= TASK ITEM =
Turn the stretch from the start of the rows through the line containing "col-header-expected-date: 期望到货日期 is" into a two-column CSV with the columns "instruction" and "response", one line per row and each field quoted, replacing any line breaks with spaces. Omit the pictures.

= Collected data =
^^^^^^^^
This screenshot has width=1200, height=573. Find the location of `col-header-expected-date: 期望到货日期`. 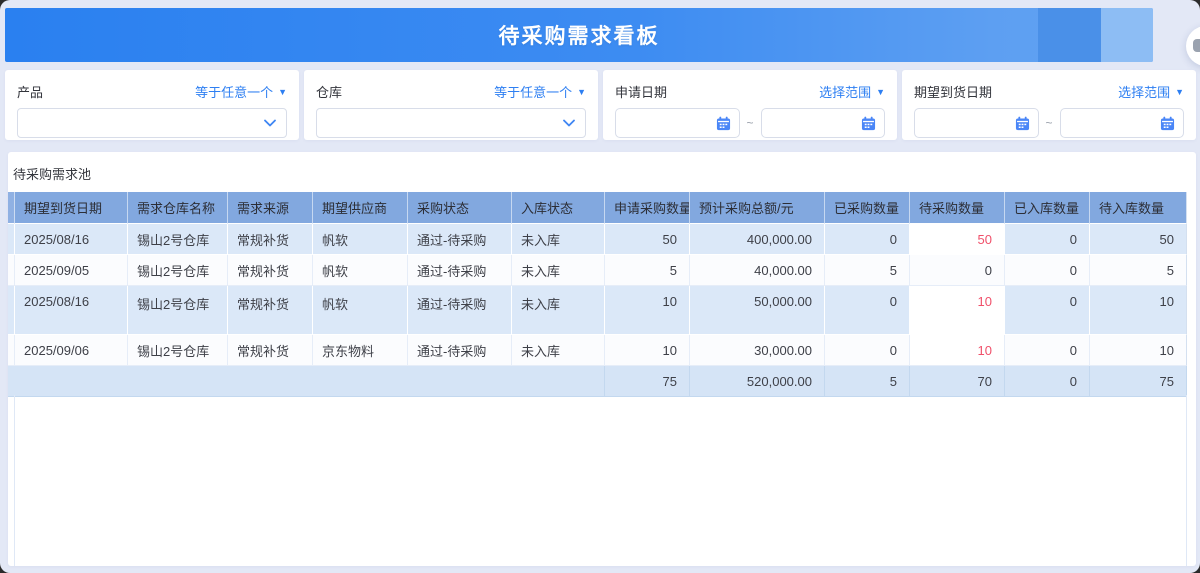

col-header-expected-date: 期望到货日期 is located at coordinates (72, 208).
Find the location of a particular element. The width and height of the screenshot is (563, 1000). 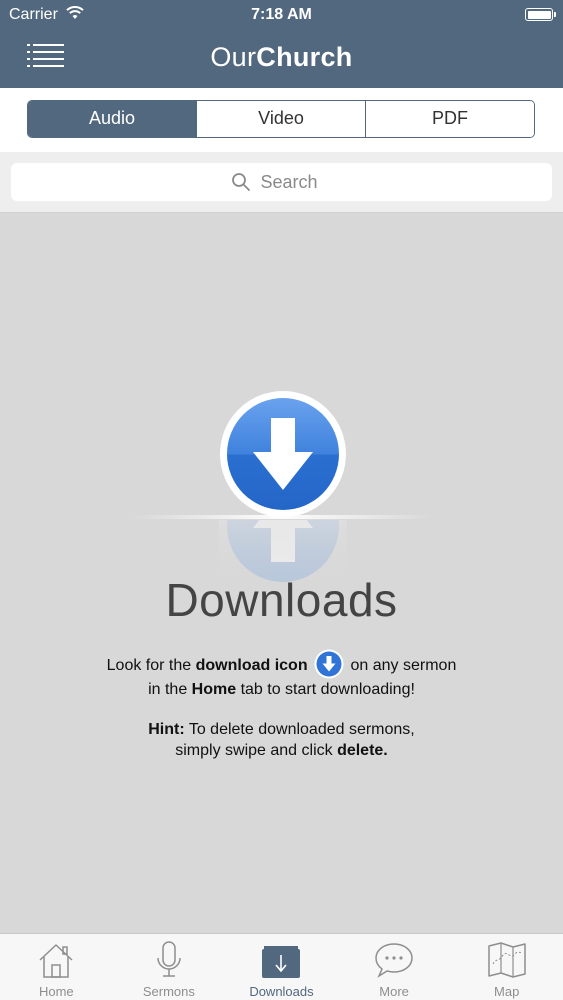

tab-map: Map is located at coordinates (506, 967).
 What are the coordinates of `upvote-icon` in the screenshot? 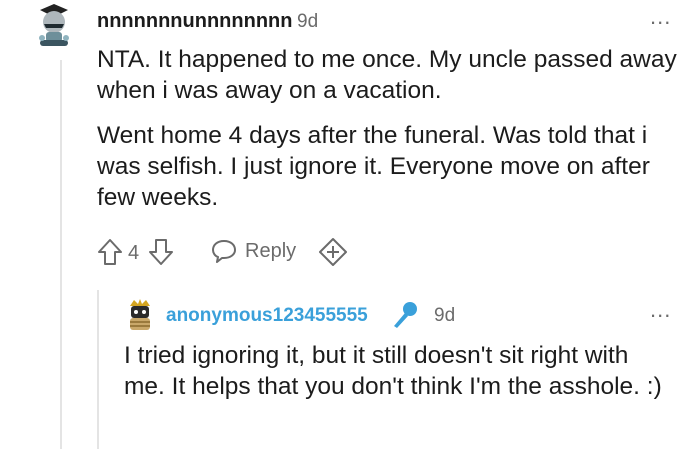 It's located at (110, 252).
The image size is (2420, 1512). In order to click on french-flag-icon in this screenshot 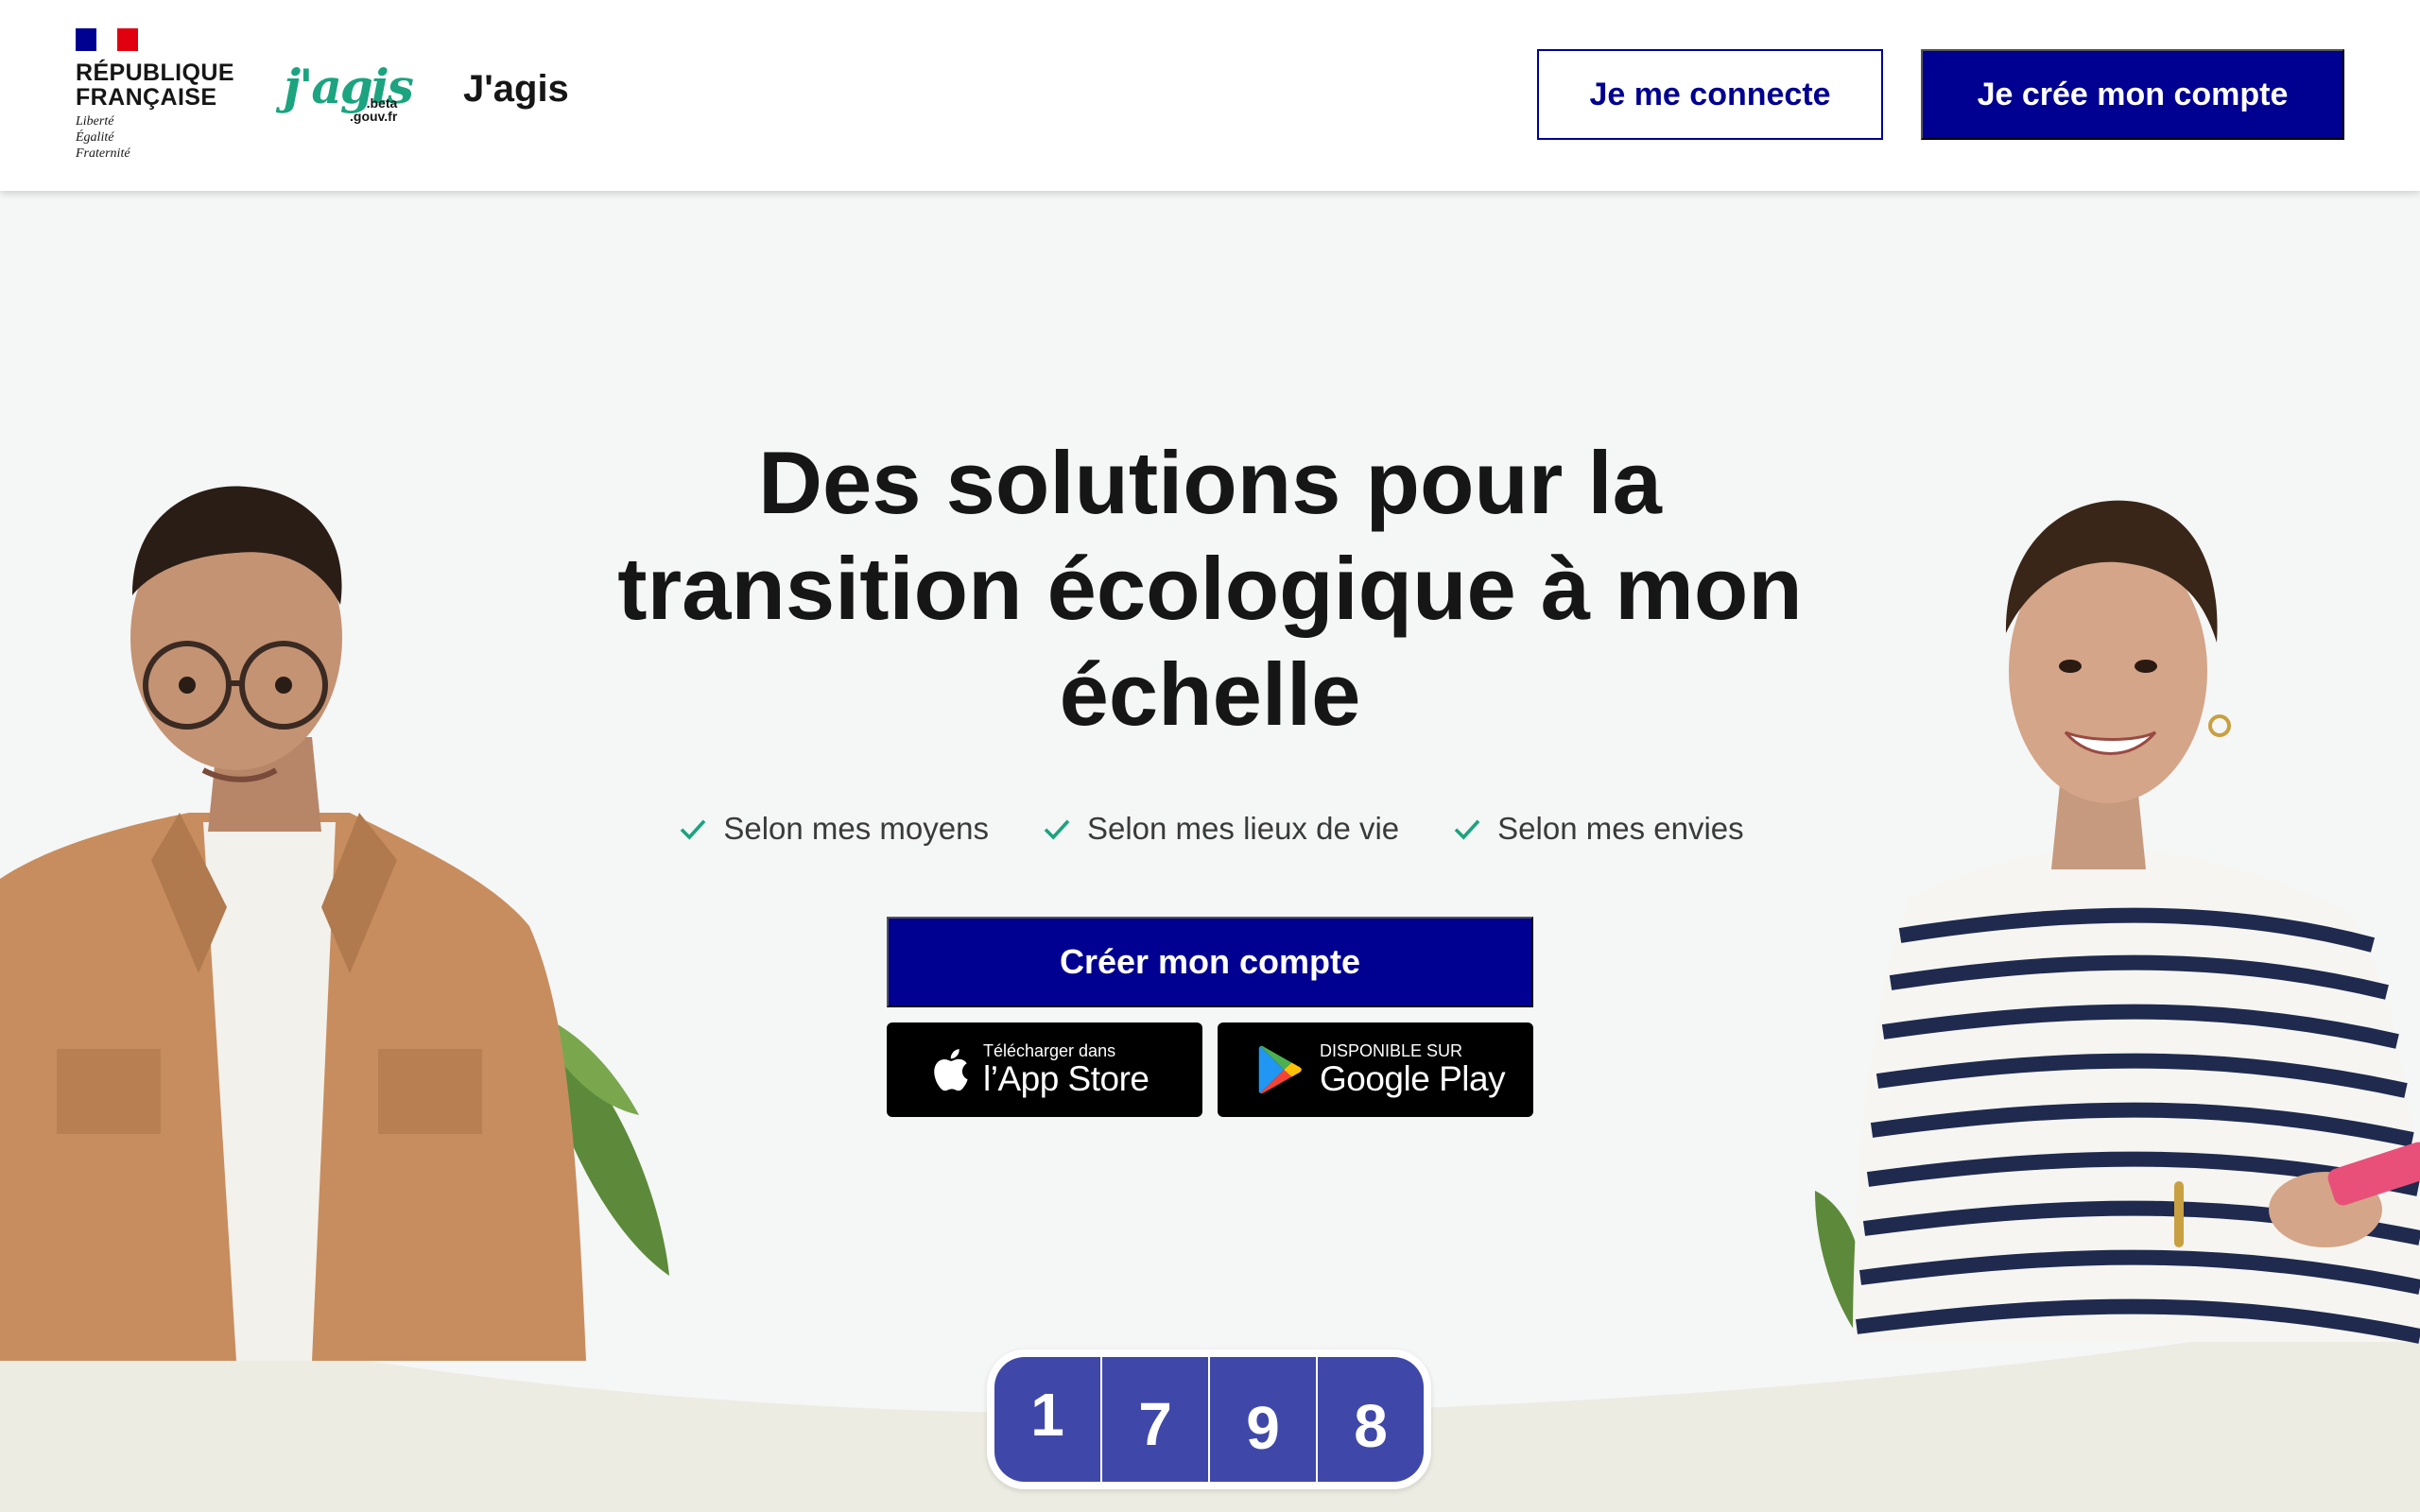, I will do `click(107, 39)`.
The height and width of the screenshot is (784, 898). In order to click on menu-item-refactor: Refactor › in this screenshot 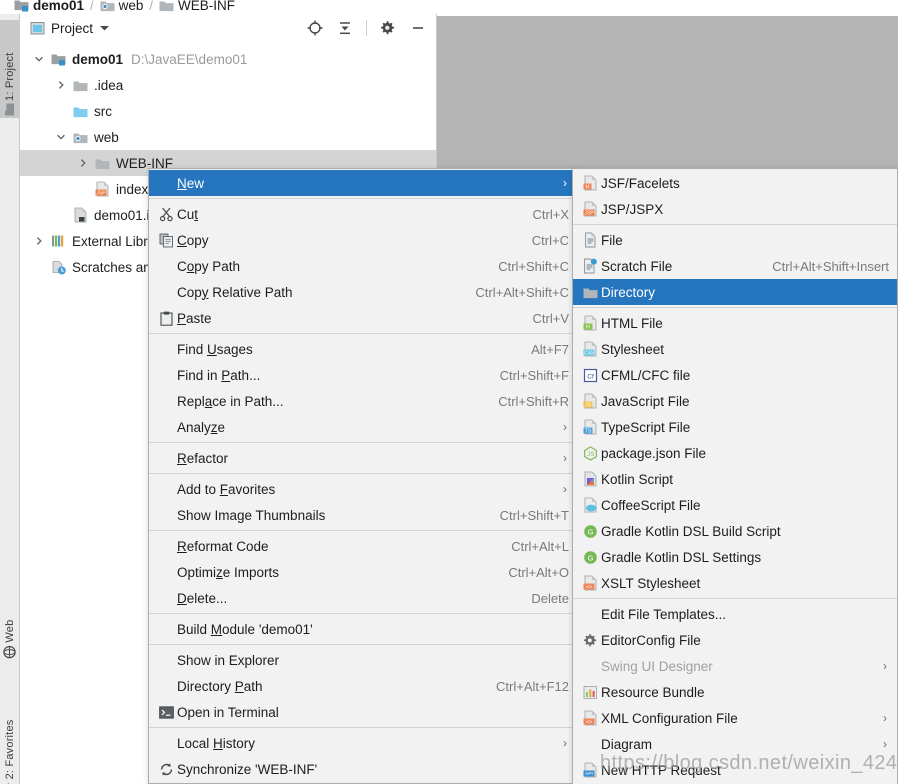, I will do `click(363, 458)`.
^^^^^^^^
= EXERCISE RESULT =
instruction,response
"This screenshot has width=1200, height=573. Find the location of `col-header-expected-date: 期望到货日期`.","col-header-expected-date: 期望到货日期 is located at coordinates (72, 208)."